La dynastie Qing désignait des sociétés marchandes gérantes -contre une chère redevance payée à l’État- de tout le commerce entrant sur le Continent chinois. La mission de cette guilde monopoliste, surnommée par les Occidentaux « cohong » (déformation du mot gonghang, signifiant « marchand officiellement agréé »), était de se porter garante de chaque navire étranger (personnel compris) qu’elle autorisait à entrer dans le port de Canton. Dès qu’un vaisseau obtenait la permission de mouiller à Whampoa (aujourd’hui le district de Huangpu de Guangzhou), marchands et marchandises étaient transportés par des sampans sur un canal étroit. Ils rejoignaient enfin les « Treize Hongs », c’est-à-dire les 13 entrepôts des Cohongs, situés à l’extérieur des murs de la ville, où ils étaient confinés. Malgré moult obstacles, des restrictions et taxes changeantes, des rencontres avec les fameux pirates de Lintin (île à l’estuaire de la Rivière des Perles proche de Hong Kong et Shenzhen), des épidémies, des tempêtes, les négociants occidentaux voulaient accoster coûte que coûte, tant ce commerce avec la Chine du Sud était juteux.
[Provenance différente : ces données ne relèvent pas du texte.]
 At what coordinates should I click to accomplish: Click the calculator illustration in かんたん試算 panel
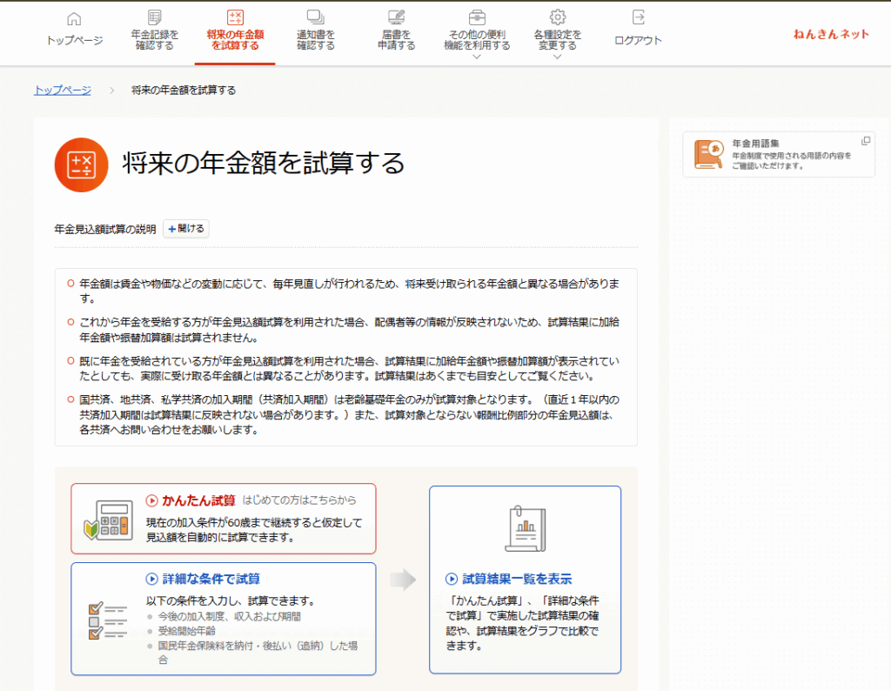[108, 520]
Par exemple, les marchands britanniques vendaient l’opium importé de leur colonie indienne en contrebande pour contourner son bannissement du territoire chinois, par un décret dès 1729. Ils le troquaient contre des lingots d’argent, échangés à leur tour contre de la soie, de la porcelaine et du thé dont l’Angleterre était fort friande. D’environ 2.000 kg par an à la fin du 17ième siècle, les importations de thé vers la Grande Bretagne atteignirent 42 millions de kg en 1855! En désaccord concernant le trafic d’opium, les deux partenaires commerciaux entrèrent en guerre. Le Port au Parfum devint britannique en 1842 puis fut rétrocédé à la République Populaire de Chine le premier juillet 1997.
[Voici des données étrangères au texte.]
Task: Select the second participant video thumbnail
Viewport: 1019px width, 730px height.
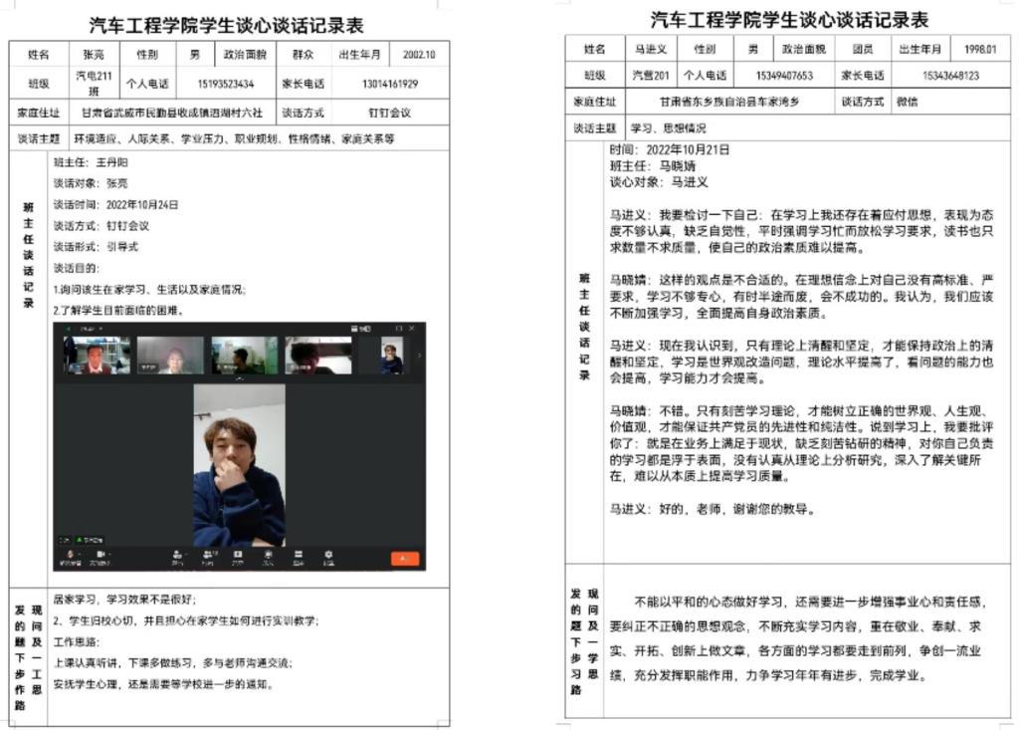Action: coord(170,356)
Au 19e siècle, Hong Kong qui n’abritait encore que quelques villages de pêcheurs et d’agriculteurs, n’en demeurait pas moins l’un des ports naturels les plus prometteurs de toute la région. Sa population de 3.000 à 4.000 habitants (à comparer à 7,5 millions environ aujourd’hui) s’enorgueillissait déjà d’une culture maritime et des affaires aiguisée, négociant matières premières, céramiques et poissons. Pour découvrir la suite de cette histoire portuaire fulgurante, le visiteur grimpe l’escalier qui conduit au Pont B (Deck B) du HKMS et entre dans la zone dédiée à la construction navale.
Se frayant un chemin au milieu de cette bibliothèque impressionnante de photos témoins de l’évolution constante de l’infrastructure portuaire, de la conception des navires et de leur utilisation, le pèlerin, mis dans la peau d’un marin hongkongais, constatera que la vie du Port au Parfum n’a jamais été un long fleuve tranquille. Balloté par diverses crises, Hong Kong a toujours su renaître, tel le Phénix. Aujourd’hui, la course à la modernité chinoise et internationale lui lance un nouveau défi, celui de naviguer « vert », sur une mer bleue et propre, autrement dit de virer de bord en vue d’une mutation radicale pour polluer le moins possible.